- _WORK REQUIRED_
Take the data below and copy exactly the lines starting at the one with "Instruction: Expand the" and finishing at the one with "This screenshot has height=784, width=1539.", both included.

- _MATERIAL PROVIDED_
____________________

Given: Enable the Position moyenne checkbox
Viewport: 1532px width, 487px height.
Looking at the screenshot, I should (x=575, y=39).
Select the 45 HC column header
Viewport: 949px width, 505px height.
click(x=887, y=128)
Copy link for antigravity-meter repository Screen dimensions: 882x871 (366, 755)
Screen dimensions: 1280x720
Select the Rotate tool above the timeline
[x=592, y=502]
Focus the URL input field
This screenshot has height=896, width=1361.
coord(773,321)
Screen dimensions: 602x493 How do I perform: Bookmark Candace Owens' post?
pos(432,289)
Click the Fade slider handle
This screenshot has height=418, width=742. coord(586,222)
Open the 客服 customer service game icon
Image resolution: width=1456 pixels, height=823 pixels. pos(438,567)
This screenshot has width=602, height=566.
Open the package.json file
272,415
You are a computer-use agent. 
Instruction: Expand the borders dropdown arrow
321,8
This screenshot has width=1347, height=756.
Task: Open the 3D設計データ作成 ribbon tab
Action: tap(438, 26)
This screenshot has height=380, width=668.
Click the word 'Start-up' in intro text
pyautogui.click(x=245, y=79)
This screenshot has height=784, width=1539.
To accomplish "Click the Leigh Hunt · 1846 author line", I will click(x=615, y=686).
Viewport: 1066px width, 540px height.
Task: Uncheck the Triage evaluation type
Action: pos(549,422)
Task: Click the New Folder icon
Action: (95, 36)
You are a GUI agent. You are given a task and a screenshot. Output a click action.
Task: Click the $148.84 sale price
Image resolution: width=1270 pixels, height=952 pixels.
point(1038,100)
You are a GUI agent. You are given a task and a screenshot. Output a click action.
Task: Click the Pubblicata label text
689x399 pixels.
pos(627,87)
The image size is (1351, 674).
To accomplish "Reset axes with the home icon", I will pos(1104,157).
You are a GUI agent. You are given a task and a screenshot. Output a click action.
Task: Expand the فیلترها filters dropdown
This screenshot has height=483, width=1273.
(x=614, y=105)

____________________

- _OUTPUT OF THE EXERCISE_
Instruction: Expand the borders dropdown arrow
321,8
This screenshot has width=1347, height=756.
Task: Open the 3D設計データ作成 ribbon tab
Action: tap(438, 26)
This screenshot has height=380, width=668.
Click the word 'Start-up' in intro text
pyautogui.click(x=245, y=79)
This screenshot has height=784, width=1539.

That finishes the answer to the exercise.